== Work to be completed ==
From the entries below, write out exactly the lines between the line holding "Task: Open the 'Информация' tab" and the line holding "Task: Select the All earnings filter tab", inclusive, excluding any pictures.

+---+

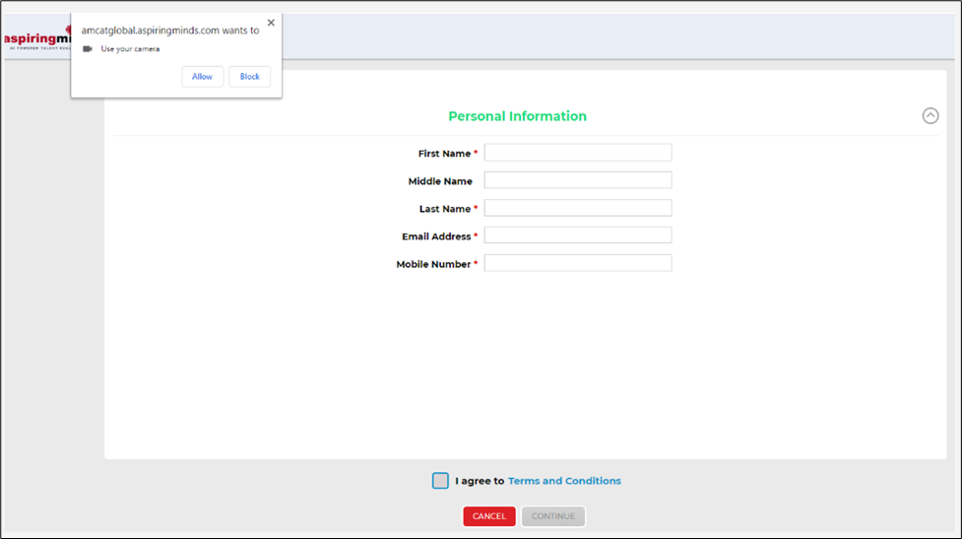Close the camera permission popup

271,23
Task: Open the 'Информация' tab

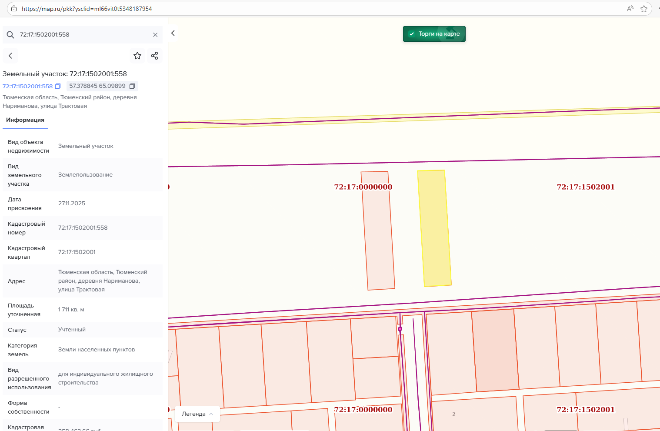Action: (25, 120)
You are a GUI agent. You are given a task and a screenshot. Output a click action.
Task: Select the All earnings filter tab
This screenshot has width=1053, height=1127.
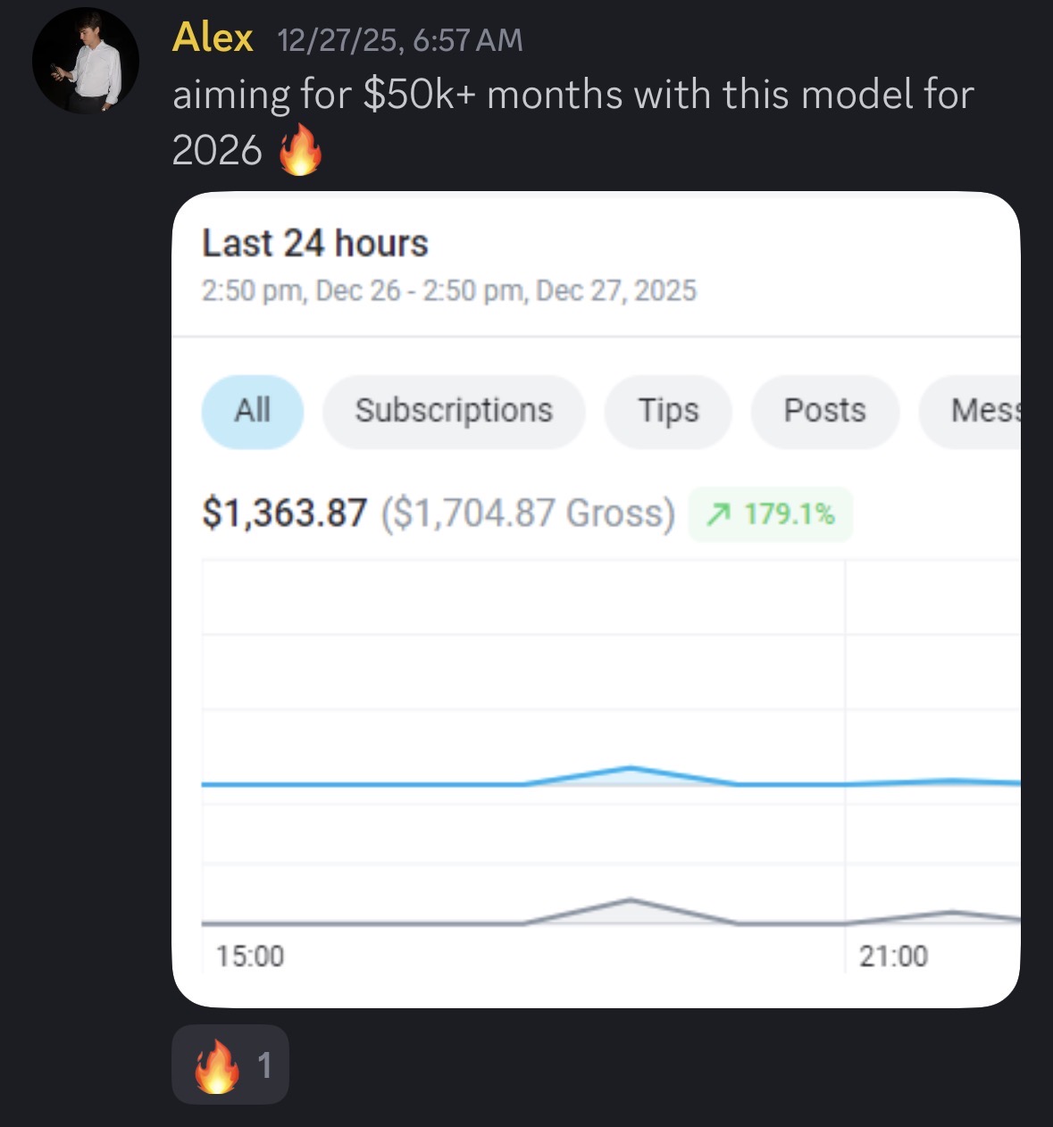pyautogui.click(x=253, y=411)
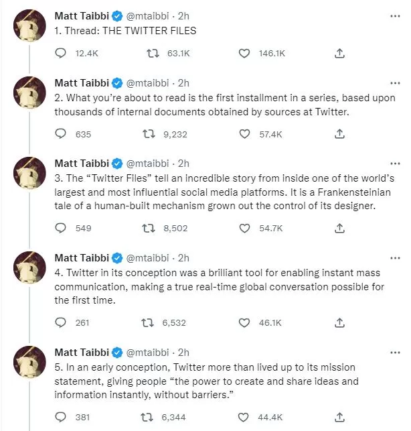Image resolution: width=411 pixels, height=431 pixels.
Task: Reply to the 'THE TWITTER FILES' tweet
Action: pos(60,53)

+---+

== Exercise output ==
Task: Open the 'Информация' tab

Action: (25, 120)
You are a GUI agent. You are given a task and a screenshot. Output a click action.
Task: Select the All earnings filter tab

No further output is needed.